I’ve got an email with this question last week. There is not one but many possible answers to this question, so I figured that I write a blog post about it.

One answer is that beamforming and precoding are two words for exactly the same thing, namely to use an antenna array to transmit one or multiple spatially directive signals.

Another answer is that beamforming can be divided into two categories: analog and digital beamforming. In the former category, the same signal is fed to each antenna and then analog phase-shifters are used to steer the signal emitted by the array. This is what a phased array would do. In the latter category, different signals are designed for each antenna in the digital domain. This allows for greater flexibility since one can assign different powers and phases to different antennas and also to different parts of the frequency bands (e.g., subcarriers). This makes digital beamforming particularly desirable for spatial multiplexing, where we want to transmit a superposition of signals, each with a separate directivity. It is also beneficial when having a wide bandwidth because with fixed phases the signal will get a different directivity in different parts of the band. The second answer to the question is that precoding is equivalent to digital beamforming. Some people only mean analog beamforming when they say beamforming, while others use the terminology for both categories.

Analog beamforming uses phase-shifters to send the same signal from multiple antennas but with different phases. Digital beamforming designs different signals for each antennas in the digital baseband. Precoding is sometimes said to be equivalent to digital beamforming.

A third answer is that beamforming refers to a single-user transmission with one data stream, such that the transmitted signal consists of one main-lobe and some undesired side-lobes. In contrast, precoding refers to the superposition of multiple beams for spatial multiplexing of several data streams.

A fourth answer is that beamforming refers to the formation of a beam in a particular angular direction, while precoding refers to any type of transmission from an antenna array. This definition essentially limits the use of beamforming to line-of-sight (LoS) communications, because when transmitting to a non-line-of-sight (NLoS) user, the transmitted signal might not have a clear angular directivity. The emitted signal is instead matched to the multipath propagation so that the multipath components that reach the user add constructively.

A fifth answer is that precoding consists of two parts: choosing the directivity (beamforming) and choosing the transmit power (power allocation).
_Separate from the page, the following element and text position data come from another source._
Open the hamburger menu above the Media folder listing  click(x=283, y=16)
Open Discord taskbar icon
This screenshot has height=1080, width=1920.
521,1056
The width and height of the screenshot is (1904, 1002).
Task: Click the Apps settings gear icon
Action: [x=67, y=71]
I used to use the word beamforming in its widest meaning (i.e., the first answer), as can be seen in my first book on the topic. However, I have since noticed that some people have a more narrow or specific interpretation of beamforming. Therefore, I nowadays prefer only talking about precoding. In Massive MIMO, I think that precoding is the right word to use since what I advocate is a fully digital implementation, where the phases and powers can be jointly designed to achieve high capacity through spatial multiplexing of many users, in both NLoS and LOS scenarios.

13 thoughts on “What is the Difference Between Beamforming and Precoding?”

    1. Yes, that is what I meant. You are right that it is important to say this explicitly when dealing with multi-antenna communications. I have updated the text. Thank you!

  1. I think “Massive Precoding” would make more sense as “Precoding” is well known already in classical MIMO. By classical MIMO I mean non-massive MIMO.

  2. Maybe a pseudo sixth answer is that precoding can be viewed as beamforming in the eigen direction of the channel rather than in any physical angular direction! However, in the TDD based massive MIMO with fewer resolvable paths (say mmWave) is it possible to set the downlink precoder as the steering matrix containing the angles of arrival estimated in the uplink? In that case, I think, the precoder maximizing the achievable rate and ‘conventional’ beamformer become similar!

    1. You are right, eigenbeamforming is a terminology that is being used even when the eigenvector does not correspond to correspond to a physical direction.

      If there is only a small number of resolvable paths, I think that the optimal precoder will be a linear combination of the steering vectors for the angles of arrivals of these paths. If the angles are all similar, the resulting beam will be almost as the steering vector of one of the angles. If the angles are very different, none of the steering vectors will be a good match.

  3. With analog beamforming, changing the phase of each antenna will create a specific antenna pattern pointing to a certain direction. I am wondering if the same happens with digital beamforming?

    1. Any analog beamforming can be implemented by digital beamforming, but the opposite is not true.

      With digital beamforming you can create antenna patterns that are not achievable with analog beamforming. It will basically be a superposition of any number of analog beams, resulting in an antenna pattern that might not have a distinct direction. For example, it can be tailored to a user channel to provide a strong signal in a non-line-of-sight situation (with many multipath components in different directions). In addition to that, you can assign different antenna patterns to different parts of the frequency spectrum, while analog beamforming must assign the same phases to the entire frequency band.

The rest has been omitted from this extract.